6. Pour refuser de délivrer à M. D un titre de séjour sur le fondement des dispositions précitées, et estimer qu'une telle décision ne portait pas atteinte à son droit à la protection de sa vie privée et familiale, le préfet a relevé que l'intéressé ne justifiait d'aucune circonstance humanitaire particulière justifiant son admission exceptionnelle au séjour. S'il ressort, en effet, des pièces du dossier que M. D est marié, depuis le 21 août 2021, à une ressortissante haïtienne titulaire d'une carte de séjour, avec laquelle il a un enfant mineur née le 8 novembre 2019, de telles circonstances ne constituent pas, à elles seules, des circonstances humanitaires justifiant son admission exceptionnelle au séjour. En outre, la décision litigieuse ne fait pas obstacle à ce que la cellule familiale se reconstitue dans le pays dont les deux parents possèdent la nationalité. S'il fait également valoir qu'il court un risque d'enlèvement en cas de retour dans son pays d'origine, en raison des fonctions qu'il a exercées en 2015 pour la société Natcom et en 2016 pour la banque nationale de crédit, il n'établit pas être effectivement et personnellement exposé à un tel risque par la seule production d'un article de la revue en ligne " Le nouvelliste ", ni par la seule référence à l'avis publié le 29 juillet 2022 sur le site de l'ambassade de France en Haïti faisant état d'une " alerte sécurité : risque d'enlèvement ", ces documents à caractère général n'évoquant pas la situation particulière du requérant. Si M. D fait également valoir qu'il exerce une activité professionnelle en France au sein de l'ambassade d'Haïti à Paris, l'attestation jointe à sa requête, datée du 27 juillet 2022, est toutefois postérieure à la décision litigieuse. En tout état de cause, eu égard à son caractère récent, cette activité ne saurait être regardée comme un motif exceptionnel justifiant l'admission au séjour de l'intéressé sur le fondement des dispositions de l'article L. 435-1 précité. Par suite, M. D n'est pas fondé à soutenir que la décision litigieuse aurait méconnu les dispositions de l'article L. 435-1 du code de l'entrée et du séjour des étrangers, ni qu'elle serait entachée d'une erreur manifeste d'appréciation.
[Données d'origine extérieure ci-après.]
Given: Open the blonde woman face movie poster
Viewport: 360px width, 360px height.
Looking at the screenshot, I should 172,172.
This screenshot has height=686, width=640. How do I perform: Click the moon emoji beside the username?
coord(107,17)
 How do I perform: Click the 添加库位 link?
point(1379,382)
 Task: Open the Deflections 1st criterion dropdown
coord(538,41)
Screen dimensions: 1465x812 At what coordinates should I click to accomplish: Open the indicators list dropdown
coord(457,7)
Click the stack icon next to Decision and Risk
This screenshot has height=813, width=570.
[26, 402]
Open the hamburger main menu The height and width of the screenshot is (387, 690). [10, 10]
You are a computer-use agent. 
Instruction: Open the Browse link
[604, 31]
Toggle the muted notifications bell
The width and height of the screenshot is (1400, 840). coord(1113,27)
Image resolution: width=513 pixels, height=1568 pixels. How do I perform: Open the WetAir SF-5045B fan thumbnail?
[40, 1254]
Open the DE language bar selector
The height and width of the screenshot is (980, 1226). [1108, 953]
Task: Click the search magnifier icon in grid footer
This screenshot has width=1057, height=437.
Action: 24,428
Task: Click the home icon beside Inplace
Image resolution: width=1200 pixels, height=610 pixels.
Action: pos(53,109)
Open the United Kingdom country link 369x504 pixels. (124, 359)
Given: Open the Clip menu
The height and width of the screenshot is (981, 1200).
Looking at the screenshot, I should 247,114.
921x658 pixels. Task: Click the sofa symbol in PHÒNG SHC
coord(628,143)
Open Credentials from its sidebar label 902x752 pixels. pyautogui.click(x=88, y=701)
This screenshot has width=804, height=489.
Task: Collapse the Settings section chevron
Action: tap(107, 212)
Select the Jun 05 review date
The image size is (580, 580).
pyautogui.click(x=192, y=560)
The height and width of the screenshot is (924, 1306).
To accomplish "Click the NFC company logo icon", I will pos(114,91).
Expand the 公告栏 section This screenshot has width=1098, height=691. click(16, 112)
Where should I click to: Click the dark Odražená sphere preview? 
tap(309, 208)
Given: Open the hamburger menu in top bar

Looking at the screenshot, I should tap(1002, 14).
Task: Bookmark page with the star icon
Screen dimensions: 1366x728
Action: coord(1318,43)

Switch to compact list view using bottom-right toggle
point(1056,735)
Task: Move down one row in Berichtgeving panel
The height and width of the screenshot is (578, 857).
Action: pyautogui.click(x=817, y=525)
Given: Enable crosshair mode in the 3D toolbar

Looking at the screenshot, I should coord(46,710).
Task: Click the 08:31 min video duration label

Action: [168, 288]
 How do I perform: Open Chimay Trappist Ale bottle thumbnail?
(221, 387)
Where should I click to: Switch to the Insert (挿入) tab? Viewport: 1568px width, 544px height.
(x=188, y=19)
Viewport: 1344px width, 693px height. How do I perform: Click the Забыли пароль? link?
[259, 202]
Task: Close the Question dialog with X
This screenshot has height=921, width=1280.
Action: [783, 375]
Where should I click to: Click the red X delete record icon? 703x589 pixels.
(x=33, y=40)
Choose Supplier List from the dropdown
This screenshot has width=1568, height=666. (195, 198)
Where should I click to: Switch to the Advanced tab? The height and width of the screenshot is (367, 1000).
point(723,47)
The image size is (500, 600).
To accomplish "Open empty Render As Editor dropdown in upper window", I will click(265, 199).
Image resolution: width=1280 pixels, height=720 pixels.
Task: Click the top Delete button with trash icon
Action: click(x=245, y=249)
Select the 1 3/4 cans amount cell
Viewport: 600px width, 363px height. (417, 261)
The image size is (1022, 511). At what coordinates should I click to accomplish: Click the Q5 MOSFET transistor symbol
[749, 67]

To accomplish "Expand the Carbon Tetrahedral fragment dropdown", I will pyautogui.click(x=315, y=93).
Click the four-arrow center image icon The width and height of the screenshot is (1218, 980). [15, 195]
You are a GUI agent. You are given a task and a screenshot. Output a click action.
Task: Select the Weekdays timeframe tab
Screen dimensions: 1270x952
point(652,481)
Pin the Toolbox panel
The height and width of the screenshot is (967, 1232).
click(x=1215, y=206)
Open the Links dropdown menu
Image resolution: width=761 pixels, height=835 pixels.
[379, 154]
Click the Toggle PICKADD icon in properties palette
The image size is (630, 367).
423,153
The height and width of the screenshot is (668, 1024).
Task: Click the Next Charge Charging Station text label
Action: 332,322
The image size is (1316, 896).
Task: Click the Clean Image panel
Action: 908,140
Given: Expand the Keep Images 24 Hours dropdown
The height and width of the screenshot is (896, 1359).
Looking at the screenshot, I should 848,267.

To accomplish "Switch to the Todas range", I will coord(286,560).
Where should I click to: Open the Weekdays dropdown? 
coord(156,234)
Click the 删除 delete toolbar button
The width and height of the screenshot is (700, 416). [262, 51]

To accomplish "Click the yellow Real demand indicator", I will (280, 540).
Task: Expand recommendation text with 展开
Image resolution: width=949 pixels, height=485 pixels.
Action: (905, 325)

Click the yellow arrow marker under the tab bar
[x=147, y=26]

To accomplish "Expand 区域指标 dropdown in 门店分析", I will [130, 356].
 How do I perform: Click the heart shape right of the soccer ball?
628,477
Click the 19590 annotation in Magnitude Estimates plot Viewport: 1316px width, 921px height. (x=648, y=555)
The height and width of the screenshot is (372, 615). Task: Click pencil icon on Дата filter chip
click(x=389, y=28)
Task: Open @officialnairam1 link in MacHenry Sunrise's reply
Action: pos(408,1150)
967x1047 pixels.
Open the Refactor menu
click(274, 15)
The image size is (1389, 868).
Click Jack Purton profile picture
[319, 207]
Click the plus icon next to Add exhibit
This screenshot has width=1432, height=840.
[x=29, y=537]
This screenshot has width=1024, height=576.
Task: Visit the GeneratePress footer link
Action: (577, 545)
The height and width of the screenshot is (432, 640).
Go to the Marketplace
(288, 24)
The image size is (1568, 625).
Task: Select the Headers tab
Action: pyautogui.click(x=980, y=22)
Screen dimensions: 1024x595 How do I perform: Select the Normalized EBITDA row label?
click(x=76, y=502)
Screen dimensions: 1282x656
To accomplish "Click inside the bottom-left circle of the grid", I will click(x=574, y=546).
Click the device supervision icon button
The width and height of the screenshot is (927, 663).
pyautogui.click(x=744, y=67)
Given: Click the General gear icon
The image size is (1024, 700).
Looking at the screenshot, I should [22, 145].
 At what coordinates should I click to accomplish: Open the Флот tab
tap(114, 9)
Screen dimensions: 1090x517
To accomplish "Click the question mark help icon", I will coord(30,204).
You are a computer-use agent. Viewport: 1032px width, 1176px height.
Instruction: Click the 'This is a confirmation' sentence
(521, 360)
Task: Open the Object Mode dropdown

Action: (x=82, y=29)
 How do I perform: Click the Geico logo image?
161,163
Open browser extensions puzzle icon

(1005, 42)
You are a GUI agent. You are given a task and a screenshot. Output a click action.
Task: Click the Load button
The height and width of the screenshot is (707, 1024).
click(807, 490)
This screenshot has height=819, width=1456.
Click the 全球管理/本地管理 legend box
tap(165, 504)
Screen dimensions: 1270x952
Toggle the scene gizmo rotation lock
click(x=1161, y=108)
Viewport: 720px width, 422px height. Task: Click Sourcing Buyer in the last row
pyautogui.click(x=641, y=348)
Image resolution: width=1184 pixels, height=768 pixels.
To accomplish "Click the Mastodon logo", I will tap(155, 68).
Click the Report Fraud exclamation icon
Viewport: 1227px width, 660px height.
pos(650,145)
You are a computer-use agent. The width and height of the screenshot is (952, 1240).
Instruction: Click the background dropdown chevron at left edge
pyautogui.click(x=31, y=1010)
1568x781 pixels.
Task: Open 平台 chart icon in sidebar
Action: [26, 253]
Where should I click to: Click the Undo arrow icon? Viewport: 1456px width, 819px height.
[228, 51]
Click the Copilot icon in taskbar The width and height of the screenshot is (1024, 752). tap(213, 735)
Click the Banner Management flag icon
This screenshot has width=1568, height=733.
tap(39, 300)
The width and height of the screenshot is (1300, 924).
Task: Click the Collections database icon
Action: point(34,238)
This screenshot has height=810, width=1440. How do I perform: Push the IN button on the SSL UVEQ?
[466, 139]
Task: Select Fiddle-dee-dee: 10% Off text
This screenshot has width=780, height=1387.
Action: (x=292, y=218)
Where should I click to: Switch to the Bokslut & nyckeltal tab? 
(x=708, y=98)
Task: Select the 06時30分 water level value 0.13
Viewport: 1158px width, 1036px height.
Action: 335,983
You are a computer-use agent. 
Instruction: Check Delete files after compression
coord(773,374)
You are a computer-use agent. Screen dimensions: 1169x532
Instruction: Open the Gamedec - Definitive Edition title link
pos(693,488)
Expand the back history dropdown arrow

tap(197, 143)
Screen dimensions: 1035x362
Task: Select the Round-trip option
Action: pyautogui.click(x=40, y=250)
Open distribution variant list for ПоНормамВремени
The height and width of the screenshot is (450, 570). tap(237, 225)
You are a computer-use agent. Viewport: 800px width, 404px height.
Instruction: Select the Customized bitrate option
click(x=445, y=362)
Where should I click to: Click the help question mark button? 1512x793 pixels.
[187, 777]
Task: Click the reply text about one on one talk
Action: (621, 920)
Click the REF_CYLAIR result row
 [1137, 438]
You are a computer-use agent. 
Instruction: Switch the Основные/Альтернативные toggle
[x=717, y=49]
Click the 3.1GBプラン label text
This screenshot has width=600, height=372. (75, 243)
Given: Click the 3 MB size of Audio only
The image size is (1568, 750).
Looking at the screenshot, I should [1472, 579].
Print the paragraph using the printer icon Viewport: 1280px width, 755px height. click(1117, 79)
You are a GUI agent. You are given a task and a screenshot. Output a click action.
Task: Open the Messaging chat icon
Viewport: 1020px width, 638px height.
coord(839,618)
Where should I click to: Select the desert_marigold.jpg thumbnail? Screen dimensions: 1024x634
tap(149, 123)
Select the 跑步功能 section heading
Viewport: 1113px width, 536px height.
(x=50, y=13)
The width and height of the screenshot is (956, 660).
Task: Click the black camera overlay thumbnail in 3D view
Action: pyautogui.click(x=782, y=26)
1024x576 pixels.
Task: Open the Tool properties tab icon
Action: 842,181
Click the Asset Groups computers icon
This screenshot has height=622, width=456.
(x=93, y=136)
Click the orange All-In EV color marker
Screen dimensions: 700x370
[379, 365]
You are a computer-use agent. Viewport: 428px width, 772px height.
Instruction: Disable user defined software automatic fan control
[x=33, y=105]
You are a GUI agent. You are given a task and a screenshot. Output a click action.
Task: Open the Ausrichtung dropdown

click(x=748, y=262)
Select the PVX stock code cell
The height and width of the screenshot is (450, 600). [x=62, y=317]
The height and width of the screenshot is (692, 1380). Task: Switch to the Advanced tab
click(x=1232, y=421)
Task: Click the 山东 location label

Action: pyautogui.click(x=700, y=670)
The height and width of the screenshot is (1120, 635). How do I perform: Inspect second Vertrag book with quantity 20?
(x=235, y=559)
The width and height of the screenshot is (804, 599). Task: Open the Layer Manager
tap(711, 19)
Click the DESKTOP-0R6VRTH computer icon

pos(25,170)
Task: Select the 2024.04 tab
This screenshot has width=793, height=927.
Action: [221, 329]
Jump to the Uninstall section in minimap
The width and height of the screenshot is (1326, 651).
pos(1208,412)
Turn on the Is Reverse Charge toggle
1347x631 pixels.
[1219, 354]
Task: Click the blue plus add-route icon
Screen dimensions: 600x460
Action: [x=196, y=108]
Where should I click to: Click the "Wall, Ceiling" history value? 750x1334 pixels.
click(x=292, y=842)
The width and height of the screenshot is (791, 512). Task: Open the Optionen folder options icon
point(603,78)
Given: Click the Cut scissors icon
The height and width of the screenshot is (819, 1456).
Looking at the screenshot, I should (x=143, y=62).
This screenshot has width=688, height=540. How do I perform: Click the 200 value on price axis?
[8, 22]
7. En quatrième lieu, aux termes de l'article 8 de la convention européenne de sauvegarde des droits de l'homme et des libertés fondamentales : " 1. Toute personne a droit au respect de sa vie privée et familiale, de son domicile et de sa correspondance. / 2. Il ne peut y avoir ingérence d'une autorité publique dans l'exercice de ce droit que pour autant que cette ingérence est prévue par la loi et qu'elle constitue une mesure qui, dans une société démocratique, est nécessaire à la sécurité nationale, à la sûreté publique, au bien-être économique du pays, à la défense de l'ordre et à la prévention des infractions pénales, à la protection de la santé ou de la morale, ou à la protection des droits et libertés d'autrui ". Aux termes des dispositions de l'article L. 423-23 du code de l'entrée et du séjour des étrangers et du droit d'asile : " L'étranger qui n'entre pas dans les catégories prévues aux articles L. 423-1, L. 423-7, L. 423-14, L. 423-15, L. 423-21 et L. 423-22 ou dans celles qui ouvrent droit au regroupement familial, et qui dispose de liens personnels et familiaux en France tels que le refus d'autoriser son séjour porterait à son droit au respect de sa vie privée et familiale une atteinte disproportionnée au regard des motifs du refus, se voit délivrer une carte de séjour temporaire portant la mention " vie privée et familiale " d'une durée d'un an, sans que soit opposable la condition prévue à l'article L. 412-1. / Les liens mentionnés au premier alinéa sont appréciés notamment au regard de leur intensité, de leur ancienneté et de leur stabilité, des conditions d'existence de l'étranger, de son insertion dans la société française ainsi que de la nature de ses liens avec sa famille restée dans son pays d'origine ".
8. Pour les mêmes motifs que ceux qui ont été exposés au point 5 de la présente décision, M. D n'est pas fondé à soutenir que la décision litigieuse aurait porté une atteinte disproportionnée à son droit à la protection de sa vie privée et familiale, en méconnaissance des stipulations et dispositions citées au point précédent.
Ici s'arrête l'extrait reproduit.